Dave, digital banking

Digital banking/finance platform Dave says its customers are seeking extra cash.

More accurately, they’re seeking ExtraCash, the company’s cash advance program, which saw disbursements jump by double digits since last year, Dave said when announcing its quarterly and year-end earnings Tuesday (March 5).

The company’s most recent quarter — in which it also reached profitability — showed Dave dispersing more than $1 billion per quarter in ExtraCash, up 11% from the prior quarter and 29% compared to the previous year. 

“We achieved this by both growing our base of ExtraCash active members and by more effectively underwriting these members for higher advances,” CEO Jason Wilk said during an earnings call.

“Further ExtraCash product enhancements, some of which are currently in testing, give us can continue to grow monetization moving forward,” he added. “It’s also worth reinforcing that the extra cash product structure is highly scalable, allowing us to grow originations without the need for a sizable capital intensive balance sheet or take on significant credit risk exposure at any one point in time.”

Dave’s success with the program — which lets users get advances of up to $500 for expenses like rent, groceries or car payments — comes at a time when American consumers are saving less, making it more likely they’ll be unable to handle emergency expenses. 

And the likelihood that the average U.S. consumer will be hit with a financial emergency is high, according to PYMNTS Intelligence research, which shows that 56% of consumers surveyed last year had recently faced unexpected expenses that cost them, on average, $5,500. 

“The survey also found that when savings were limited — or not on hand at all — many consumers turned to credit to counter financial emergencies,” PYMNTS wrote last month. 

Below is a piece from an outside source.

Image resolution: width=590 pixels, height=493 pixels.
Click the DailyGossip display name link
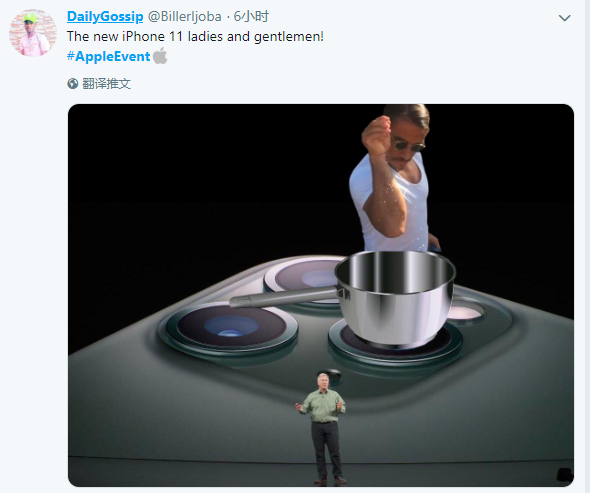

“When faced with unexpected expenses costing less than $1,000, 36% of all respondents used cash savings to pay the bill. Meanwhile, 21% sought credit cards; 13% used cash advance loans; 10% opted for buy now, pay later options; and 10% relied on overdraft loans,” PYMNTS reported.  

PYMNTS spoke last year with Wilk about Dave’s path to profitability, with the CEO noting that the company had been profitable before and will be profitable again. 

“We’re serving the majority of Americans,” he said, adding that “they need help building their credit and help avoiding fees in their banking lives. They need help with financial recommendations, and none of this is going away soon.”